In order to keep the example clear, we will separate the network code NeuralNetwork and the pytorch_lightning code LitModel, and simply connect them using self.net = NeuralNetwork() in the init method of the LitModel.

class NeuralNetwork(nn.Module):
    """Our MNIST object detection network"""
    def __init__(self):
        super(NeuralNetwork, self).__init__(posterior=borch.posterior.Automatic())
        self.flatten = nn.Flatten()
        self.linear_relu_stack = nn.Sequential(
            nn.Linear(28*28, 512),
            nn.ReLU(),
            nn.Linear(512, 512),
            nn.ReLU(),
            nn.Linear(512, 10),
        )
    def forward(self, x):
        """Run trough the network and construct the likelihood"""
        x = self.flatten(x)
        logits = self.linear_relu_stack(x)
        self.classification = distributions.Categorical(logits=logits)
        return self.classification

class LitModel(pl.LightningModule):
    """The pytorch_lightning module that helps with the training"""
    def __init__(self, subsamples=2, learning_rate=0.001, batch_size=128):
        """Lets just enables some nice hyper parameters"""
        super().__init__()
        self.net = NeuralNetwork()
        self.subsamples = subsamples
        self.learning_rate = learning_rate
        self.batch_size = batch_size
    def forward(self, x):
        """We just run trough the network"""
        return self.net(x)
    def training_step(self, batch, batch_idx, prefix='train'):
        ds_len, (x, target) = batch
        self.net.observe(classification=target)
        loss = 0
        for _ in range(self.subsamples):
            borch.sample(self)
            self(x)

[Data provided]:

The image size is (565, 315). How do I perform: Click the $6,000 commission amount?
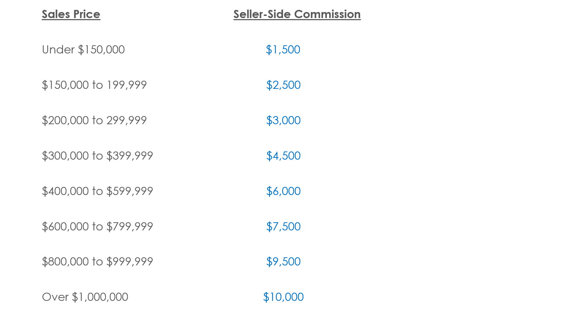283,191
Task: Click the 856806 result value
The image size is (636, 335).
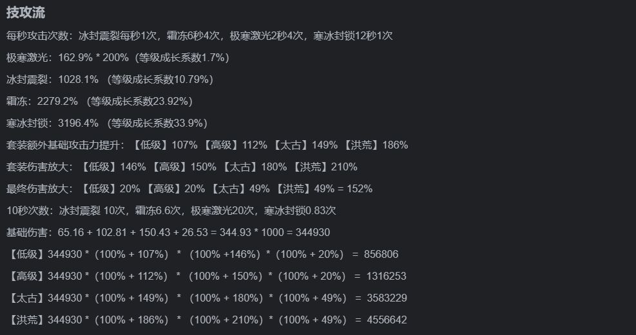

[Brief 1]: Please copy the MNIST network code word for word, starting at "self.subsamples = subsamples" and ending at "borch.sample(self)".
[Brief 2]: Write the next lines of the MNIST network code, picking up right after its final line.

[Expected output 1]:
self.subsamples = subsamples
        self.learning_rate = learning_rate
        self.batch_size = batch_size
    def forward(self, x):
        """We just run trough the network"""
        return self.net(x)
    def training_step(self, batch, batch_idx, prefix='train'):
        ds_len, (x, target) = batch
        self.net.observe(classification=target)
        loss = 0
        for _ in range(self.subsamples):
            borch.sample(self)

[Expected output 2]:
            # We scale the loss with how big part of the dataset we run trough
            loss+= infer.vi_loss(**borch.pq_to_infer(self.net), kl_scaling=x.shape[0]/ds_len[0])
        loss /= self.subsamples
        loss /= x.shape[0]
        self.net.observe(None)
        self.log(f"{prefix}_loss", loss)
        acc = (self.net.prior.classification.tensor == target).long().sum()/len(target)
        self.log(f"{prefix}_accuracy", acc)
        return loss
    def validation_step(self, batch, batch_idx):
        """Use the train step as the validation step"""
        return self.training_step(batch, batch_idx, 'validation')
    def test_step(self, batch, batch_idx):
        """Use the train step as the test step"""
        return self.training_step(batch, batch_idx, 'test')
    def configure_optimizers(self):
        """Set up the optimizers"""
        return torch.optim.Adam(self.parameters(), lr=self.learning_rate)
    def load_state_dict(self, state_dict, strict=False):
        """Change the strict=True default"""
        # Given how we store some intermediate samples we might end up with
        # keys in the statedic missing, and some of the pytorch-lightening functions
        # do not allow us to control the `strict` argument. So the easiest
        # thing is to change the default here
        return super().load_state_dict(state_dict, strict=strict)
    def train_dataloader(self):
        """Train data loader"""
        transform = transforms.Compose([transforms.ToTensor(), transforms.Normalize((0.1307,), (0.3081,))])
        mnist_train = MNIST('data/',train=True, download=True, transform=transform)
        return DataLoader(AddDatasetLength(mnist_train), batch_size=self.batch_size, num_workers=8)
    def val_dataloader(self):
        """Train dataloader as validation data loader"""
        return self.train_dataloader()
    def test_dataloader(self):
        """Validation dataloader as tests data loader"""
        return self.validation_dataloader()

Here we will use the train_accuracy as what to use for the checkpointing but it would be better to ex. use validation_accuracy

checkpoint_callback = ModelCheckpoint(monitor="train_accuracy")

We construct a trainer object that holds all the configuration relating to training see the docs from pytorch-lightening for all the possible settings.

trainer = pl.Trainer(
    fast_dev_run=5, # just run 5 batches as a quick tests
    max_epochs= 5, # maximum epochs, note that `fast_dev_run` will make it stop sooner
    min_epochs = 1, # minimum epochs to run, note that `fast_dev_run` will make it stop sooner
    # precision=16, # use 16 bit precisions, requires that the hardware supports it.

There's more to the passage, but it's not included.